投稿者:筑波太郎 - この投稿者のレビュー一覧を見る
『誰も書かなかった厚生省』水野肇著
草思社2005年7月7日
「改革をとめるな」聞き様によっては、何もかもが前進しているように感じ取れるが、高齢社会への移行が速すぎる現状では、改革が間に合っていると言えるだろうか? 改革すら見えない諸問題も山積みである。少子化、年金、医療・介護などの保険制度。どれをとっても改革などほど遠い道程である。この原因はいったい何処にあったのか鋭くメスを入れながら、曖昧な現状を生み出した要因の一つでもある「医療政策」を点検・検証し、厚生省(省庁改編で現厚生労働省)の知られざる実態を浮き彫りにしたのが本書である。
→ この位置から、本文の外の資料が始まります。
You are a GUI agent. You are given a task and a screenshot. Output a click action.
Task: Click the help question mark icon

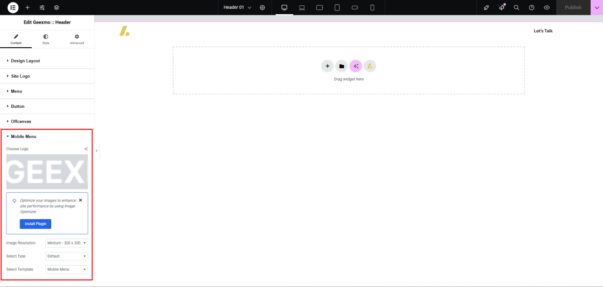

借金だらけの日本経済。政府が取った社会保障切り捨て政策、まさに弱いものいじめの代表的なものである。それもこれも社会保障問題を闇から闇に葬り去った小泉内閣の責任は重いと著者は指摘している。国民皆保険、国民皆年金が叫ばれだしてから久しいが、若者の年金未払いは実に4割を超えている。これも年金制度の実態が見えないからだ。さらに、高齢、少子化の進む度合をも計りきれなかった、政府の責任も問われなくてはならない。このままでは年金の破綻は目に見えている。健康保険の医療費も2割から3割に引き上げたが、高齢人口増加にともない破綻するのはそう時間がかからないだろう。果たして政府はこの窮地をどう乗り越えてゆくのか? 日本の生死が係っているのだ。
読むうちに厚生省の中身が赤裸にむかれた。医師と製薬会社が引き起こす薬害問題、厚生省と製薬企業の馴れ合い、見てみぬ振りを決め込んだ政府所管。社会保険庁の天下り人事、いたる所に悪の巣は蔓延っていたのである。極め付きはこの一言ではないか「いまの厚生省に国のために働いているという意識を持っているキャリアは少ない。一定のポスト以上の役人には国益を優先に考えている(中略)。若いキャリアからは<自分のために働いているという>雇われ根性で、彼らの頭の中を占めているのは金のことばかりである」。頻繁に起こった「乗ってもいない車の料金せしめる不心得者」の多さにも、あきれて言葉にならないという。まさに犯罪行為ではないか。
さて、これからの厚生労働省をどうするのか? どういう方向に舵を切って歩んでいくのか、改善案を提示していないのが少し残念。巻末に厚生省関連年表が載っているので少しは実態が把握できるだろう。